From this report you can see that Remote I/O is quite expensive operation: even when we needed to read 6.9 GB data from S3 (it is 12.4% of all data scanned), it took 84% of time of the TableScan stage.

As about Amazon S3, we can see that X-Large cluster can read data with ~265.0 MB/s transfer rate (for large data transfers). So X-Large cluster needs 63 minutes to read 1 TB from S3.

Medium Cluster (4 Compute Nodes)

Next, I executed the same query 7 times on the Medium cluster (first run is last):

You can see that this time Snowflake put almost all data to Local Cache after the first attempt.

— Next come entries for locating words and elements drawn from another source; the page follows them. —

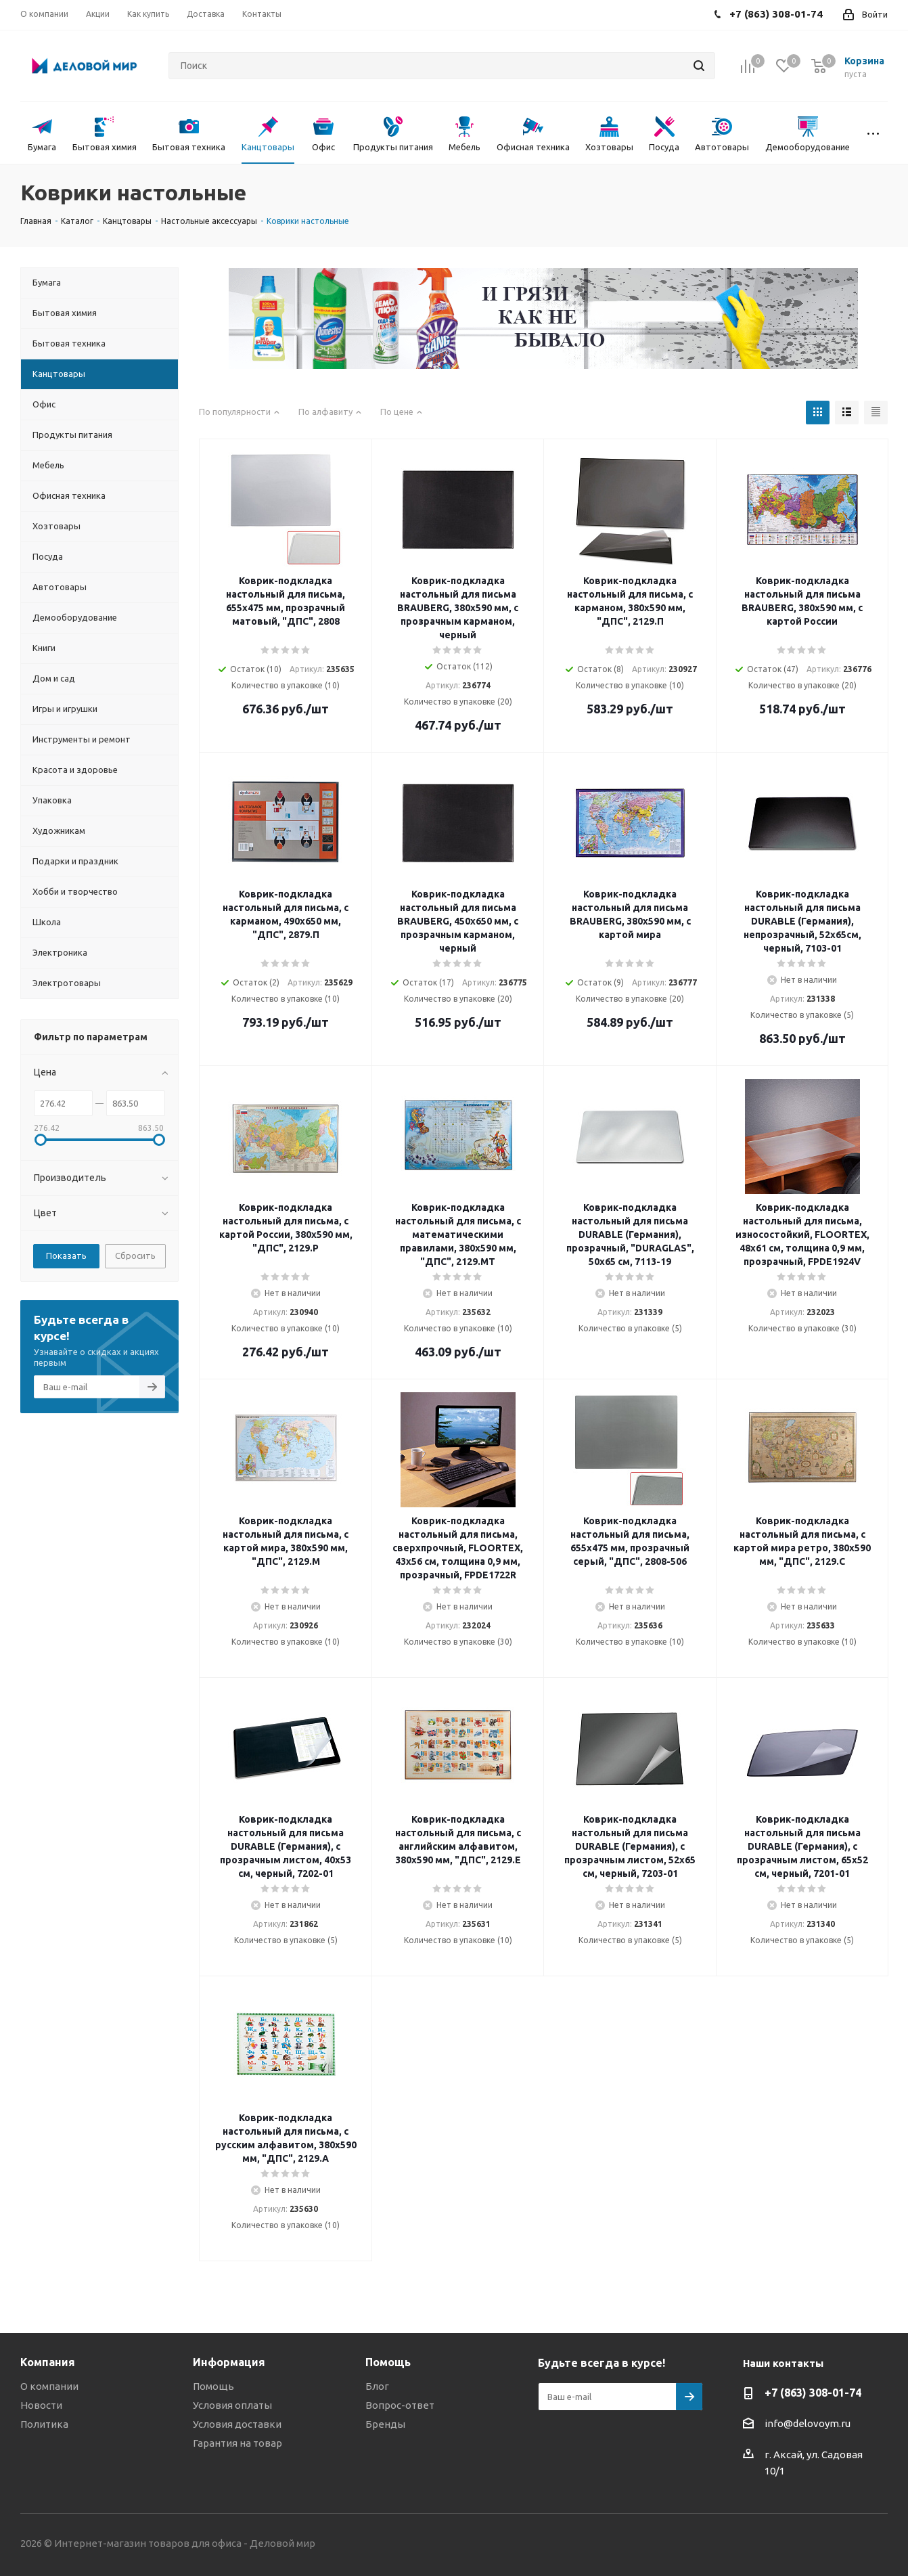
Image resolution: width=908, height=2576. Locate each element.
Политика (44, 2424)
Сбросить (135, 1255)
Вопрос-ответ (399, 2405)
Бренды (385, 2424)
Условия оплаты (232, 2405)
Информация (229, 2362)
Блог (377, 2386)
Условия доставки (237, 2424)
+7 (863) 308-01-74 (813, 2392)
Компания (47, 2362)
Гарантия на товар (237, 2443)
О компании (49, 2386)
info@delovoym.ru (807, 2423)
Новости (41, 2405)
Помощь (213, 2386)
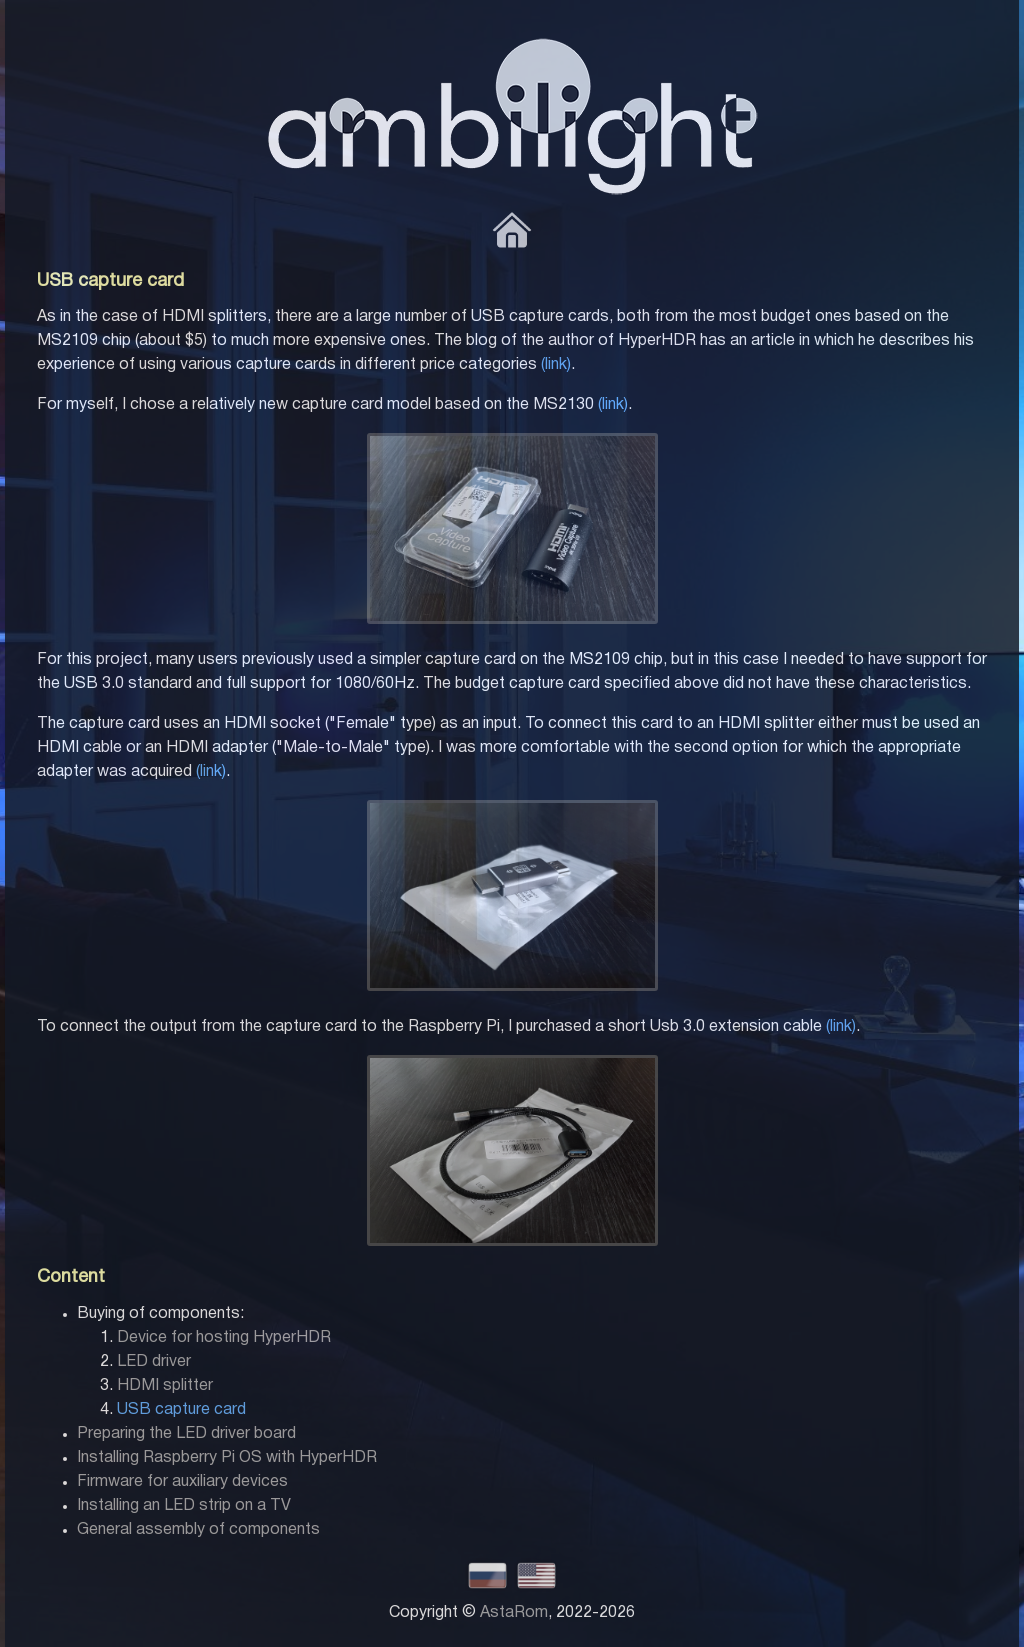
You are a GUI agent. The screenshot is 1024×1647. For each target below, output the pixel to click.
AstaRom (514, 1613)
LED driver (154, 1362)
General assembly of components (198, 1530)
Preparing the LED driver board (186, 1434)
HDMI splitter (165, 1386)
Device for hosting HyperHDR (224, 1338)
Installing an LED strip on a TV (184, 1506)
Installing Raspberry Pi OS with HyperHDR (227, 1458)
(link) (556, 365)
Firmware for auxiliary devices (182, 1482)
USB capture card (181, 1410)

Below are more details from the query profile:

# Execution Time Bytes Scanned Remote Local
1 31m 121.7 GB 121.5 GB 242.1 MB
2 1m 3s 51.4 GB 136.3 MB 51.2 GB
3 1m 33s 51.3 GB 82.6 MB 51.3 GB
4 1m 1s 51.3 GB 79.3 MB 51.3 GB
5 1m 51.3 GB 32.1 MB 51.3 GB
6 1m 1s 51.3 GB 45.9 MB 51.3 GB
7 1m 32s 51.3 GB 62.0 MB 51.3 GB

Again, we can get percentage of time taken by Remote Disk I/O, Local Disk I/O and Processing (CPU) within the TableScan stage:

# TableScan Remote I/O Local I/O Processing Remote Rate Local Rate
1 99.2% 99% 0% 0% 66.5 MB/s
2 39.2% 18% 40% 41% 31.0 MB/s 5.2 GB/s
3 42.7% 4% 29% 66% 51.6 MB/s 4.5 GB/s
4 36.3% 7% 46% 46% 52.9 MB/s 5.0 GB/s
5 36.9% 6% 47% 47% 24.7 MB/s 5.0 GB/s
6 36% 7% 48% 45% 30.6 MB/s 4.8 GB/s
7 57% 2% 62% 36% 62.0 MB/s 1.6 GB/s

You can see how fast is the Local Cache compared with the Remote Disk (~75x times faster).

Medium cluster can read data with ~66.5 MB/s transfer rate (for large data transfers), so it needs 4 hours 10 minutes to read 1 TB from S3. It is 4x more time than X-Large cluster that has 4x more power.

Local Disk Cache Capacity

Snowflake does not disclose how much memory is available for Local Disk cache, and I tried to run a heavy SQL query over and over again to estimate the cache size, and the maximum I could see is ~700 GB for X-Large cluster (~45 GB per node):

and ~460 GB for Medium cluster (~115 GB per node):

It is unlikely that the cache size per node for Medium is larger than for X-Large, so probably Snowflake can allocate more cache for X-Large that I was able to get in my experiments.